Data excerpts

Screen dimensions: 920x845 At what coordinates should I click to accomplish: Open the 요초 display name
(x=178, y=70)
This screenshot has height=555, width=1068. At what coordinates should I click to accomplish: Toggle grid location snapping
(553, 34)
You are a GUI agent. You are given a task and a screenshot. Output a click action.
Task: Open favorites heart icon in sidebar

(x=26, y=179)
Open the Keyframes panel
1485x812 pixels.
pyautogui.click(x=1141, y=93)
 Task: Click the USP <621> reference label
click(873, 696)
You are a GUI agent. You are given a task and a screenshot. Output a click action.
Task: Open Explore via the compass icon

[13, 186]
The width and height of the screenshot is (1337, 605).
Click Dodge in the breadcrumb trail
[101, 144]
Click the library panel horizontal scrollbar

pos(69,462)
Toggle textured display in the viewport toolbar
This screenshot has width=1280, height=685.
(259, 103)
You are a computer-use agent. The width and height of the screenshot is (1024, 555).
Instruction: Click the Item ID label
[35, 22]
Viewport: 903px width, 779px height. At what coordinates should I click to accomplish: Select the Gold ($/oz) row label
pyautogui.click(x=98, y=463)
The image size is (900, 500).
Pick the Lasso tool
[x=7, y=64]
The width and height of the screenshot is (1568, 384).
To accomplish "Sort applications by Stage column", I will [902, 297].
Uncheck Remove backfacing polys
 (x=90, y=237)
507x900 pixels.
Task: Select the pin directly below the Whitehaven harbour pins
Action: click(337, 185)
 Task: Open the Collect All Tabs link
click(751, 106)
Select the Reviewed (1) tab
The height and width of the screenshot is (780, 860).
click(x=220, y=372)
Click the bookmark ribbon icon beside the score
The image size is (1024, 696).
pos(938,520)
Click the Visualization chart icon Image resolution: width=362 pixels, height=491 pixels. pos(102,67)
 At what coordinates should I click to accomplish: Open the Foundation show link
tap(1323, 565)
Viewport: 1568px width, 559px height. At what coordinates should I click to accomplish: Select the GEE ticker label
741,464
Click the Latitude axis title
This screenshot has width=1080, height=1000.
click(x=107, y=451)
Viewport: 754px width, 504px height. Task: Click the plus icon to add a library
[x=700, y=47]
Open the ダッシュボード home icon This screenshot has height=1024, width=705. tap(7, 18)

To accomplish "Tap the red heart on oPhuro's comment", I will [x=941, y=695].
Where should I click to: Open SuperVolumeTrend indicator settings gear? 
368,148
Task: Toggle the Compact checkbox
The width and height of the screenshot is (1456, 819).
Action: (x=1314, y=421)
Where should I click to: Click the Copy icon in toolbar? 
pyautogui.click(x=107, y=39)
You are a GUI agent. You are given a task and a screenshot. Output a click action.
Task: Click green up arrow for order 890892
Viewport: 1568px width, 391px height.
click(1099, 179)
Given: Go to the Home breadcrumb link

• **Task statement**
Write the data above out again in full, with every word as given.

• **Answer section**
Screen dimensions: 920x845 At what coordinates should I click to accomplish: Open the 요초 display name
(x=178, y=70)
This screenshot has height=555, width=1068. At what coordinates should I click to accomplish: Toggle grid location snapping
(553, 34)
You are a GUI agent. You are given a task and a screenshot. Output a click action.
Task: Open favorites heart icon in sidebar

(x=26, y=179)
Open the Keyframes panel
1485x812 pixels.
pyautogui.click(x=1141, y=93)
 Task: Click the USP <621> reference label
click(873, 696)
You are a GUI agent. You are given a task and a screenshot. Output a click action.
Task: Open Explore via the compass icon

[13, 186]
The width and height of the screenshot is (1337, 605).
Click Dodge in the breadcrumb trail
[101, 144]
Click the library panel horizontal scrollbar

pos(69,462)
Toggle textured display in the viewport toolbar
This screenshot has width=1280, height=685.
(259, 103)
You are a computer-use agent. The width and height of the screenshot is (1024, 555).
Instruction: Click the Item ID label
[35, 22]
Viewport: 903px width, 779px height. At what coordinates should I click to accomplish: Select the Gold ($/oz) row label
pyautogui.click(x=98, y=463)
The image size is (900, 500).
Pick the Lasso tool
[x=7, y=64]
The width and height of the screenshot is (1568, 384).
To accomplish "Sort applications by Stage column", I will [902, 297].
Uncheck Remove backfacing polys
 (x=90, y=237)
507x900 pixels.
Task: Select the pin directly below the Whitehaven harbour pins
Action: click(337, 185)
 Task: Open the Collect All Tabs link
click(751, 106)
Select the Reviewed (1) tab
The height and width of the screenshot is (780, 860).
click(x=220, y=372)
Click the bookmark ribbon icon beside the score
The image size is (1024, 696).
pos(938,520)
Click the Visualization chart icon Image resolution: width=362 pixels, height=491 pixels. pos(102,67)
 At what coordinates should I click to accomplish: Open the Foundation show link
tap(1323, 565)
Viewport: 1568px width, 559px height. At what coordinates should I click to accomplish: Select the GEE ticker label
741,464
Click the Latitude axis title
This screenshot has width=1080, height=1000.
click(x=107, y=451)
Viewport: 754px width, 504px height. Task: Click the plus icon to add a library
[x=700, y=47]
Open the ダッシュボード home icon This screenshot has height=1024, width=705. tap(7, 18)

To accomplish "Tap the red heart on oPhuro's comment", I will [x=941, y=695].
Where should I click to: Open SuperVolumeTrend indicator settings gear? 
368,148
Task: Toggle the Compact checkbox
The width and height of the screenshot is (1456, 819).
Action: (x=1314, y=421)
Where should I click to: Click the Copy icon in toolbar? 
pyautogui.click(x=107, y=39)
You are a GUI agent. You are given a task and a screenshot. Output a click action.
Task: Click green up arrow for order 890892
Viewport: 1568px width, 391px height.
click(1099, 179)
Given: Go to the Home breadcrumb link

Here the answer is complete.